Düsseldorf..  NRW-Finanzminister Norbert Walter-Borjans (SPD) fordert eine Obergrenze für das Bezahlen mit Bargeld von 2000 bis 3000 Euro. Da „schiefe Geschäfte“ wie Drogenhandel, Steuerhinterziehung und Schwarzgeldkäufe meist bar abgewickelt würden, ließe sich den Tätern so der Hahn zudrehen, sagte Walter-Borjans. In Frankreich, Italien und vielen anderen EU-Ländern gelten Obergrenzen von teilweise nur 1000 Euro. In Großbritannien müssen sich Händler für Bargeschäfte über 15 000 Euro registrieren lassen.

Ausdrücklich stellte der NRW-Finanzminister klar, dass er das Bargeld nicht abschaffen wolle. „Es gibt in Deutschland eine Kultur des Barzahlens.“ Vielmehr gehe es darum, „Auswüchse“ zu verhindern. Wenn Beträge über 3000 Euro hinaus bar bezahlt würden, werde er skeptisch. Walter-Borjans kündigte eine NRW-Initiative für die Einführung einer Obergrenze für Barzahlungen in Deutschland an.

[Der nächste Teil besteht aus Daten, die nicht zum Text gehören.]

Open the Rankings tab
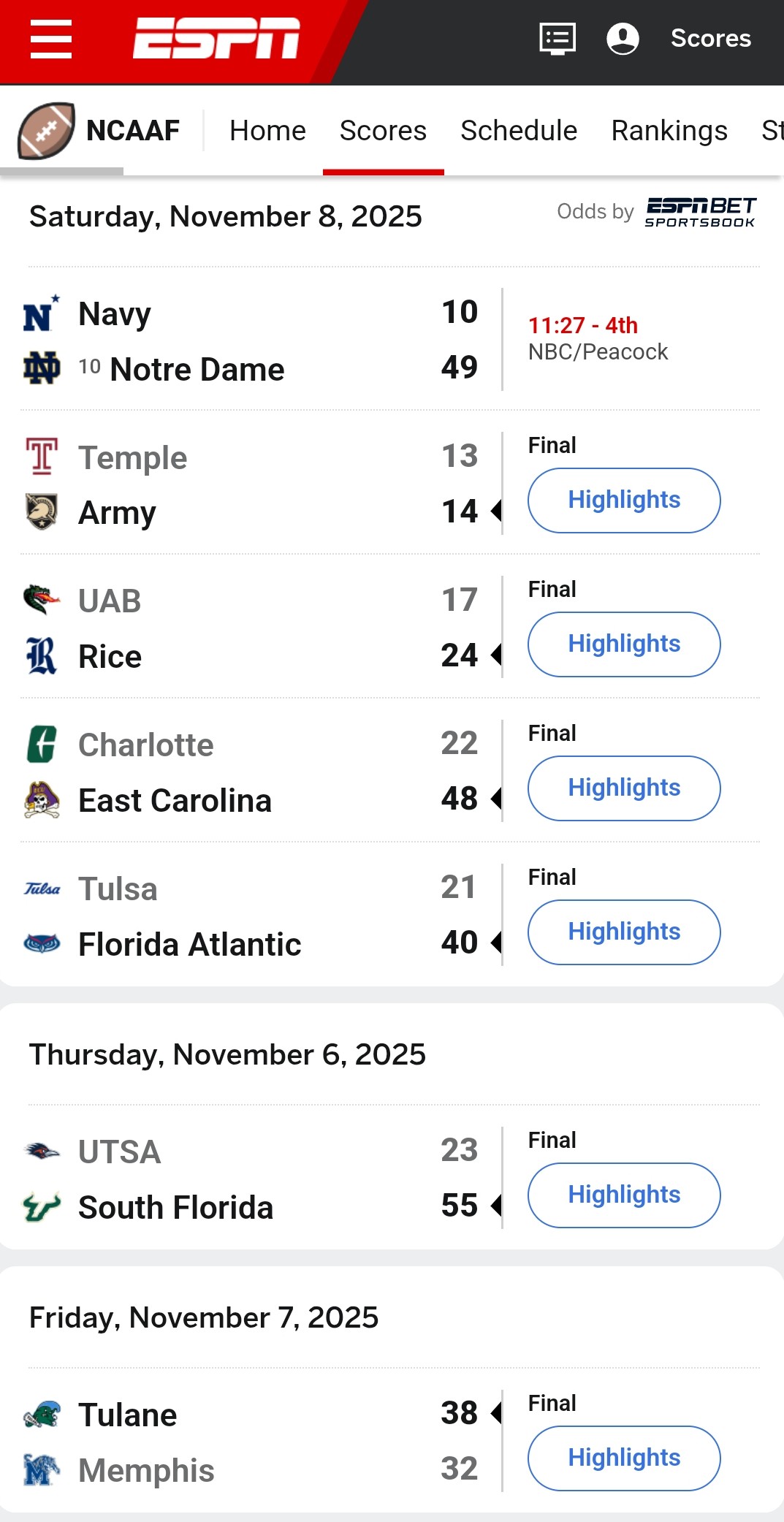The image size is (784, 1522). coord(669,131)
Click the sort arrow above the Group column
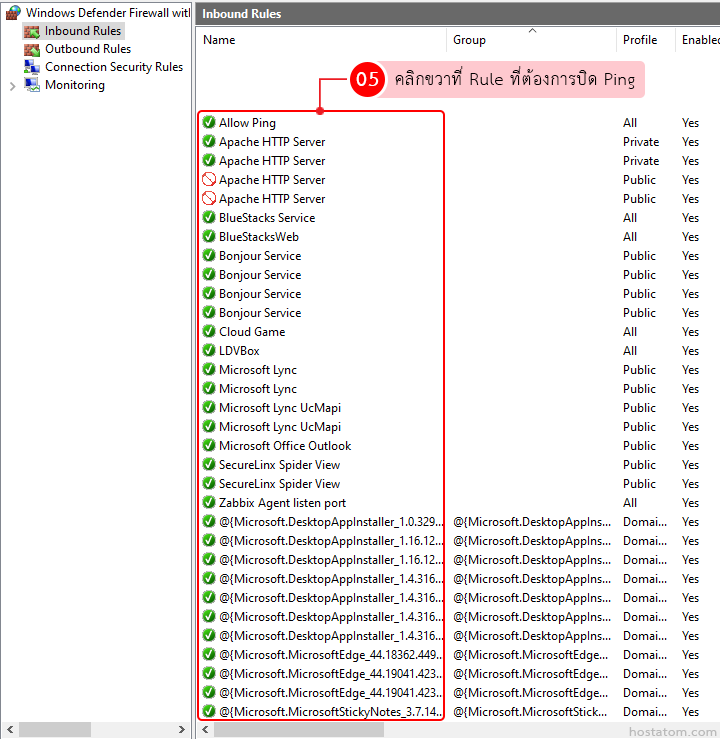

Um Steuerhinterziehung an Ladenkassen einzudämmen, will der Bund im Herbst ein Konzept für einen „Fahrtenschreiber“ in den Geschäften vorlegen. Dann soll an jeder Kasse der Bargeldfluss registriert werden. Bisher gehen dem Fiskus jährlich zwischen fünf und zehn Milliarden Euro Steuern durch Betrügereien mit Kassen verloren.